> Exercise directions: Everything from the line containing "Click the Банк" through the line containing "Click the text output icon" in the listing below should be copied exactly, and nothing more.

> Record extracts:
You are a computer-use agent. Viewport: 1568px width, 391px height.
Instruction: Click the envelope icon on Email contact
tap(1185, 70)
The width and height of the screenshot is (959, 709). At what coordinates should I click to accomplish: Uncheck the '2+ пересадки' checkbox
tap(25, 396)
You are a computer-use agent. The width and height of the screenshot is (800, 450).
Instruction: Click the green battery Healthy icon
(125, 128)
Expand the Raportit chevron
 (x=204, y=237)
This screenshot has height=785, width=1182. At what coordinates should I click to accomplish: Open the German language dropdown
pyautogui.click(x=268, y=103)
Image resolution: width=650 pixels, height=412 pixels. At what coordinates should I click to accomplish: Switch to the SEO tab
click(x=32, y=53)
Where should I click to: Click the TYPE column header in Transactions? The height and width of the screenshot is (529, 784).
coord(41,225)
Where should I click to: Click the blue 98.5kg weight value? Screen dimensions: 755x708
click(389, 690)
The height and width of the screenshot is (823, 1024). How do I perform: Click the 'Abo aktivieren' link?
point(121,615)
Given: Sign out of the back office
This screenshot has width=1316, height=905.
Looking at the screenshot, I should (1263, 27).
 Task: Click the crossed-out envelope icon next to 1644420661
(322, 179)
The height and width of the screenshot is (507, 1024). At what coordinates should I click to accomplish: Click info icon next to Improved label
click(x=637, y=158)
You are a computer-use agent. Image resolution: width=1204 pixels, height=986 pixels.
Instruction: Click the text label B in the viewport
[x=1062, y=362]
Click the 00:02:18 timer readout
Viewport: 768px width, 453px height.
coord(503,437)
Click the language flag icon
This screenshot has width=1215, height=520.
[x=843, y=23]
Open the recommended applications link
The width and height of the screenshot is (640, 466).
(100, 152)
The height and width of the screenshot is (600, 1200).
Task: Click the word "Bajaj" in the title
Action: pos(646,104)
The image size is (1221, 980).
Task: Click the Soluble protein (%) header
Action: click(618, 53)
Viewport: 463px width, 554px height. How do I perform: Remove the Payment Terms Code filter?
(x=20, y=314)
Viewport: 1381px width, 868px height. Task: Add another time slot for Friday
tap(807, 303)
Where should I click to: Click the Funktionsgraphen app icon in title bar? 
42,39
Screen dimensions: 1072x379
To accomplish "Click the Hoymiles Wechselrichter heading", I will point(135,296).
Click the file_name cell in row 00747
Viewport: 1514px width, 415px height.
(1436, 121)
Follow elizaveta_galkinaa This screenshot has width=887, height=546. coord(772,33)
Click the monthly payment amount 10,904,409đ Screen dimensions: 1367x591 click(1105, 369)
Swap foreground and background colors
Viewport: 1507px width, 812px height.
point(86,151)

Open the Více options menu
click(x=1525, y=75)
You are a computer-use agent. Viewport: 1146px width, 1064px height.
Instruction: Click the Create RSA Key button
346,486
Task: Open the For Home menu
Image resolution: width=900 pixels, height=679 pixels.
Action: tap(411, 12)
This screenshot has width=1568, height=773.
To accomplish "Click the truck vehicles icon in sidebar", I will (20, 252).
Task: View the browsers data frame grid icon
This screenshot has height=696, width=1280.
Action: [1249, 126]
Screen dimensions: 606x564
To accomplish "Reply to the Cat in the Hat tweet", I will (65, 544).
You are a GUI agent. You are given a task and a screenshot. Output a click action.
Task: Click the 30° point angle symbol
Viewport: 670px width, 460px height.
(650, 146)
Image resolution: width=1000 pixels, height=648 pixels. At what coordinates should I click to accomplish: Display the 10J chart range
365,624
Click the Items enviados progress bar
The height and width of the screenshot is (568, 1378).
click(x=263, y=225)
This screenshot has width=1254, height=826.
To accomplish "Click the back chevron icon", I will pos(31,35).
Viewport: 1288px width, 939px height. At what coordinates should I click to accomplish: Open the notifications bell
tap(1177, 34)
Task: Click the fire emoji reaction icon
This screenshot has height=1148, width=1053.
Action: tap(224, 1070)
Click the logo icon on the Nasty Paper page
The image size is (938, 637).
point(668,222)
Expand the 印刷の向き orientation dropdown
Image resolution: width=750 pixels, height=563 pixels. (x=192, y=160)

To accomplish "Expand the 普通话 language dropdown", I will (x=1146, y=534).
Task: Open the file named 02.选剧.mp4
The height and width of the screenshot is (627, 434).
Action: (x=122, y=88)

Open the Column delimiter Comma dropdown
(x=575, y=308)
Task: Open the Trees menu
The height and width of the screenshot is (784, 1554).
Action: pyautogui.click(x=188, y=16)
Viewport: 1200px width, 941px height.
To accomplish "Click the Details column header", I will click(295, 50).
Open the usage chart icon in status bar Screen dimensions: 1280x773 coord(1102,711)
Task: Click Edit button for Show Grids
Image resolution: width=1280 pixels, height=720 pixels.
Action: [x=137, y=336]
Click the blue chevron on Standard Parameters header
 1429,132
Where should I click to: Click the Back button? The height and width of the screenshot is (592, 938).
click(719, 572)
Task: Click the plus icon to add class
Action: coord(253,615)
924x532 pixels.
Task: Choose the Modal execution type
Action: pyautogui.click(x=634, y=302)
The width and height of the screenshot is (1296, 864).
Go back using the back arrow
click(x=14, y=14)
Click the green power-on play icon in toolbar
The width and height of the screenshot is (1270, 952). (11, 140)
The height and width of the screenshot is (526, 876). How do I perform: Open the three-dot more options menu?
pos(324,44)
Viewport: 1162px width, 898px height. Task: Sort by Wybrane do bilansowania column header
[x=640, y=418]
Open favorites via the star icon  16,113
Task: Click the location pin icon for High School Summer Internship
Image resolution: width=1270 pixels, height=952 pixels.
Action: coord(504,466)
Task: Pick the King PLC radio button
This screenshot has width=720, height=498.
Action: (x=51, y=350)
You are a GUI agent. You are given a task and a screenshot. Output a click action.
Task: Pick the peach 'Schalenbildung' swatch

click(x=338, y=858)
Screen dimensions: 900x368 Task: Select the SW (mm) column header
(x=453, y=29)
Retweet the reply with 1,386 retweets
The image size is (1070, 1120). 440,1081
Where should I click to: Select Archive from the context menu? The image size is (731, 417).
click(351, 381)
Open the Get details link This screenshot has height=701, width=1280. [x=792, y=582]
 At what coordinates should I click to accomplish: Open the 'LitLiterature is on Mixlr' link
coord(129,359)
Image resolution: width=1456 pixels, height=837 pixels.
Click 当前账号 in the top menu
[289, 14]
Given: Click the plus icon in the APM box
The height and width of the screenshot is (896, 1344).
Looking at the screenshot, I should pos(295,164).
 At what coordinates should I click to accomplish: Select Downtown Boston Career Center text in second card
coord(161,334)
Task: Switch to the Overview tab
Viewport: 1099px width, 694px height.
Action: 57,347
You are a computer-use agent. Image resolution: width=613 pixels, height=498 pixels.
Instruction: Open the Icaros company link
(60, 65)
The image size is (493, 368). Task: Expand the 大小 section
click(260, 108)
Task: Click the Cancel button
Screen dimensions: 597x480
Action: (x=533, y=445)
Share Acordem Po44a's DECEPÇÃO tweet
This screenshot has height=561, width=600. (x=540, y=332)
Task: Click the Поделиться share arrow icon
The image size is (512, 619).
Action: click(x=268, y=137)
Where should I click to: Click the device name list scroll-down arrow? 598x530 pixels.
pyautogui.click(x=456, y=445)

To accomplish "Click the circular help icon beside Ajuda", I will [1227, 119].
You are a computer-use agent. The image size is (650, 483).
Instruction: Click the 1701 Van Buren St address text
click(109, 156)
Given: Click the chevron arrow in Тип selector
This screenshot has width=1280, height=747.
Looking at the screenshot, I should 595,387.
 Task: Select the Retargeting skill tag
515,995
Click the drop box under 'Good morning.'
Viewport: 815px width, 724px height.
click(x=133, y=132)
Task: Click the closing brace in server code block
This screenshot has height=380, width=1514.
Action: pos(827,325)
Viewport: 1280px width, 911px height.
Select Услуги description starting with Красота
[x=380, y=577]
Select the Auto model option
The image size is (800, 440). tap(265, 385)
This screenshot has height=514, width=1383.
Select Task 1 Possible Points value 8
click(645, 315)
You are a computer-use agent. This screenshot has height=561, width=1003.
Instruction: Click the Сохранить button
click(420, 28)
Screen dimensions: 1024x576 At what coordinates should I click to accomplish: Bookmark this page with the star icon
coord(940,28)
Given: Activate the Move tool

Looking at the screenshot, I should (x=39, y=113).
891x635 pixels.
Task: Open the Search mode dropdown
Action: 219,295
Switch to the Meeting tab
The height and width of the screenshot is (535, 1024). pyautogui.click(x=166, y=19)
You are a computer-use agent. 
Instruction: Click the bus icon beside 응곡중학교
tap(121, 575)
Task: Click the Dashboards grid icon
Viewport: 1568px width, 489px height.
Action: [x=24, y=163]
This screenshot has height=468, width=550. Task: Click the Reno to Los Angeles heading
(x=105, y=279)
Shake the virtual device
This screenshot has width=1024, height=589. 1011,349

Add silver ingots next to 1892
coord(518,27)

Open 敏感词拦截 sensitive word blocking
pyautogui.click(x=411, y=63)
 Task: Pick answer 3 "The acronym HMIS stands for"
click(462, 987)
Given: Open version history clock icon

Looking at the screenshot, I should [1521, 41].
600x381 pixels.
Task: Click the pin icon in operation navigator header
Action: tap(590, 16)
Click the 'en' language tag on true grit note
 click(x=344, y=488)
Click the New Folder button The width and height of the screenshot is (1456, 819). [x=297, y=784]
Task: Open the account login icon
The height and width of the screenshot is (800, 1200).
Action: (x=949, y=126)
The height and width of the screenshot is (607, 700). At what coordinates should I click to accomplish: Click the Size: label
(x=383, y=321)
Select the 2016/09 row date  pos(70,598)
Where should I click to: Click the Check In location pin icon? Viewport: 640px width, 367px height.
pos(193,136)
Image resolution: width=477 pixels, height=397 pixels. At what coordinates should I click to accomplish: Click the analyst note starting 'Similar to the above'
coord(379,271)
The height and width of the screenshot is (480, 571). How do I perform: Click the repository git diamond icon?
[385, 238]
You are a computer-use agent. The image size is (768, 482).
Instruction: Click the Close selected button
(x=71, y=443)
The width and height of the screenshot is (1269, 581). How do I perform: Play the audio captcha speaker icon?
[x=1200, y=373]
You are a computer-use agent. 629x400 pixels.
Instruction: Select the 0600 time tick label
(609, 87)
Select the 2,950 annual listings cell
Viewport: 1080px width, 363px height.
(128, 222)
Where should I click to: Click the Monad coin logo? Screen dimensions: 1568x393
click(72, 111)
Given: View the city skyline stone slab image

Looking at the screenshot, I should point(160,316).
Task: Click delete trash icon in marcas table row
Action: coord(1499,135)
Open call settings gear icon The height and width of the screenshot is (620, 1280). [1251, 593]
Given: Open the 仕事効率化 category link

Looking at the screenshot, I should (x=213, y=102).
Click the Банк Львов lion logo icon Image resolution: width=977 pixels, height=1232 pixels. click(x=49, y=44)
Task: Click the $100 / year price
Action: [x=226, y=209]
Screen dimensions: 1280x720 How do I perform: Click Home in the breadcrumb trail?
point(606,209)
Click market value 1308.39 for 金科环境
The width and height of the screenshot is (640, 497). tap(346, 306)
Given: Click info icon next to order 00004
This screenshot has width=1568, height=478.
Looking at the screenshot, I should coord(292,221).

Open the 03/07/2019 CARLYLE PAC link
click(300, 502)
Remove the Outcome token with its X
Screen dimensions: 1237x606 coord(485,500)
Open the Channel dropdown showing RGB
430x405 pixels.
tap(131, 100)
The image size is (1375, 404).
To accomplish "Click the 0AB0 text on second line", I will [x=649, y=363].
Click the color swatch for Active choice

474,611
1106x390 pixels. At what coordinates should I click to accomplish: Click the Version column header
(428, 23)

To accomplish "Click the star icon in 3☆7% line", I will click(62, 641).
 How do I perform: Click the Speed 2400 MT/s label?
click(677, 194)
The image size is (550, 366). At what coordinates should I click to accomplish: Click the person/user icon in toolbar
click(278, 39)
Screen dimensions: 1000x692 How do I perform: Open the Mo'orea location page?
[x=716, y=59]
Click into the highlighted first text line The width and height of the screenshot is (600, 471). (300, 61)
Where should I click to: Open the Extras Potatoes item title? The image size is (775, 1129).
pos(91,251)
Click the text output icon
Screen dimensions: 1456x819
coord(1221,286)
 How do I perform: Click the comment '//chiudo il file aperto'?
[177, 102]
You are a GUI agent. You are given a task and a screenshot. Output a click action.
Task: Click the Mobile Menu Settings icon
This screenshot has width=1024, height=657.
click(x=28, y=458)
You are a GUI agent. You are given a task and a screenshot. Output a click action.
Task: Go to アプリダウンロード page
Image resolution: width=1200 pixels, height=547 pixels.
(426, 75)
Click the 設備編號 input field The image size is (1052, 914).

> The answer:
Click the Банк Львов lion logo icon Image resolution: width=977 pixels, height=1232 pixels. click(x=49, y=44)
Task: Click the $100 / year price
Action: [x=226, y=209]
Screen dimensions: 1280x720 How do I perform: Click Home in the breadcrumb trail?
point(606,209)
Click market value 1308.39 for 金科环境
The width and height of the screenshot is (640, 497). tap(346, 306)
Given: Click info icon next to order 00004
This screenshot has width=1568, height=478.
Looking at the screenshot, I should coord(292,221).

Open the 03/07/2019 CARLYLE PAC link
click(300, 502)
Remove the Outcome token with its X
Screen dimensions: 1237x606 coord(485,500)
Open the Channel dropdown showing RGB
430x405 pixels.
tap(131, 100)
The image size is (1375, 404).
To accomplish "Click the 0AB0 text on second line", I will [x=649, y=363].
Click the color swatch for Active choice

474,611
1106x390 pixels. At what coordinates should I click to accomplish: Click the Version column header
(428, 23)

To accomplish "Click the star icon in 3☆7% line", I will click(62, 641).
 How do I perform: Click the Speed 2400 MT/s label?
click(677, 194)
The image size is (550, 366). At what coordinates should I click to accomplish: Click the person/user icon in toolbar
click(278, 39)
Screen dimensions: 1000x692 How do I perform: Open the Mo'orea location page?
[x=716, y=59]
Click into the highlighted first text line The width and height of the screenshot is (600, 471). (300, 61)
Where should I click to: Open the Extras Potatoes item title? The image size is (775, 1129).
pos(91,251)
Click the text output icon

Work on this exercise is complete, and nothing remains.